In the drive to transform social care services, support for carers has slipped down local agendas.

Following last year’s Carers Assembly held at the National Assembly for Wales, CSSIW wanted to understand more about the experience of carers across Wales. 


CSSIW is now publishing more detail about its work and what it has found, as part of Carers Week 2017.


What CSSIW found


There is strong evidence to highlight the vital economic contribution made by carers and the importance of identifying and supporting carers in their caring role.


CSSIW’s year-long engagement with carers found some very strong practice in supporting carers, but this is not consistent across Wales.


CSSIW found that in transforming services in line with the Social Services and Well-being (Wales) Act 2014, support for carers has not been at the forefront of planning and delivery for local authorities and their partners.


CSSIW identified two types of carers where support was most limited: parent carers for children with complex needs, and carers of adults with mental health needs.


Most local authorities have carers’ strategies in place, but some of these have not been updated to reflect changes under the Act.


There are examples of positive and innovative practice across Wales which would benefit from spreading more widely.


Funding for carer support services remains largely short term.


Carers are not routinely being offered an assessment of their needs nor provided with information, advice or support.


There is a wide range of information available but carers sometimes have to go to several places to get this and it not always easily accessible, especially at times of crisis.


Chief Inspector Gillian Baranski said: 


“Carers are vital partners in providing care and support for children and adults across Wales. 


“We recognise this important but often unspoken contribution and wanted to hear directly from carers about their experiences. 


“We hope this report, with a foreword written by the chair of one of our citizen advisory panels Sheila Meadows, who is herself a carer, helps to re-focus attention and drive improvement in support for carers.”


Minister for Social Services and Public Health, Rebecca Evans said:


“The Social Services and Well-being Act gave enhanced rights to carers in recognition of the vital role they play in families and communities across Wales. 


“This report, which provides the all-important carers’ perspective, will help everybody involved in supporting carers to assess whether this landmark legislation is being translated into good practice, and to take action to improve support wherever necessary.


“As part of Carers Week, I will be attending a round table event with carers to present the draft outline of our new Carers Strategic Action Plan.

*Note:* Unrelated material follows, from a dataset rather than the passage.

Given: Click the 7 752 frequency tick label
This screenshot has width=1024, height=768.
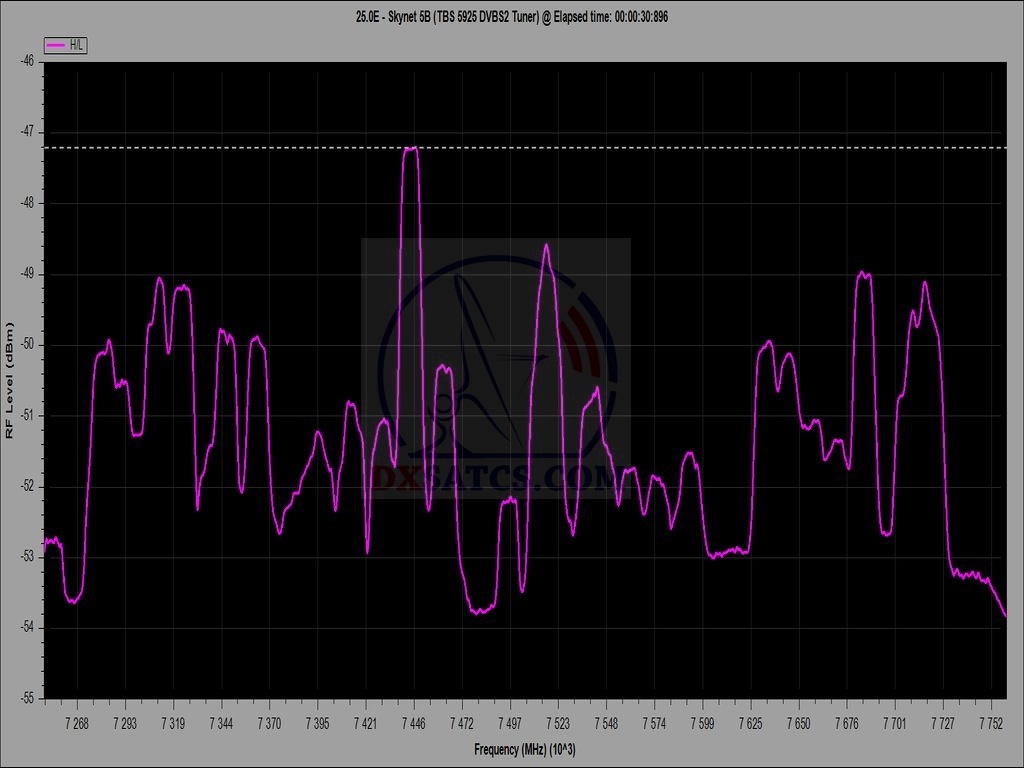Looking at the screenshot, I should [x=993, y=722].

I look forward to hearing carers’ experiences and views, which will be used to develop the plan further.”



Beth Evans from Carers Wales said: 


“It is vital that carers are identified and adequately supported to receive the help and information they need to enable them to continue to care.  

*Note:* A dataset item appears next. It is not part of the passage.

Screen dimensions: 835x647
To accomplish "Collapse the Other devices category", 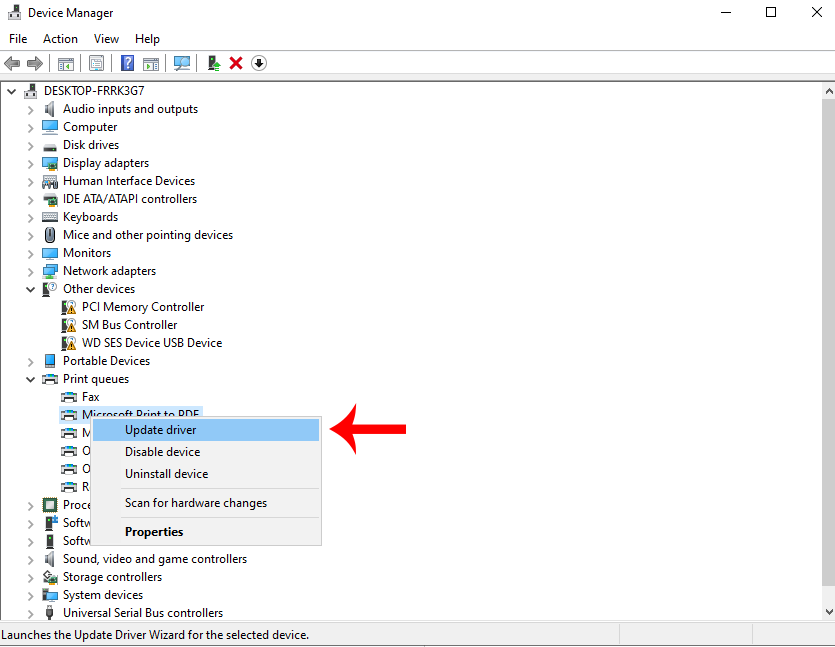I will click(x=31, y=289).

“Unpaid family carers contribute £8.1 billion per year if the care they provide had to be replaced by statutory social or health services.  

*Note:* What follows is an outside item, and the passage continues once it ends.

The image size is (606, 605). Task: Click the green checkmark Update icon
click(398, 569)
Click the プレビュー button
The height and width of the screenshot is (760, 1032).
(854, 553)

“When the Social Services and Well-being (Wales) Act 2014 came into force on 6 April 2016, it brought with it important new rights for carers across Wales, including a new duty on local authorities to offer carer needs assessments.  


“Local authorities across Wales must also ensure they have information, advice and assistance services in place and clearly signposted so carers can get the right information at the right time.”  



Next steps


In the drive to transform services in line with the Act, support for carers has slipped down the agenda, and local authorities, with their partners, need to ensure that carers right to assessment and support is well understood and enacted by frontline staff.


The vital importance of timely access to information, advice and assistance was a key theme repeated by carers, and local authorities need to work with partners to ensure accessible and effective provision.


CSSIW will continue to engage with carers as a core part of its inspection and performance review programme with local authorities, as well as liaising with Carers Wales.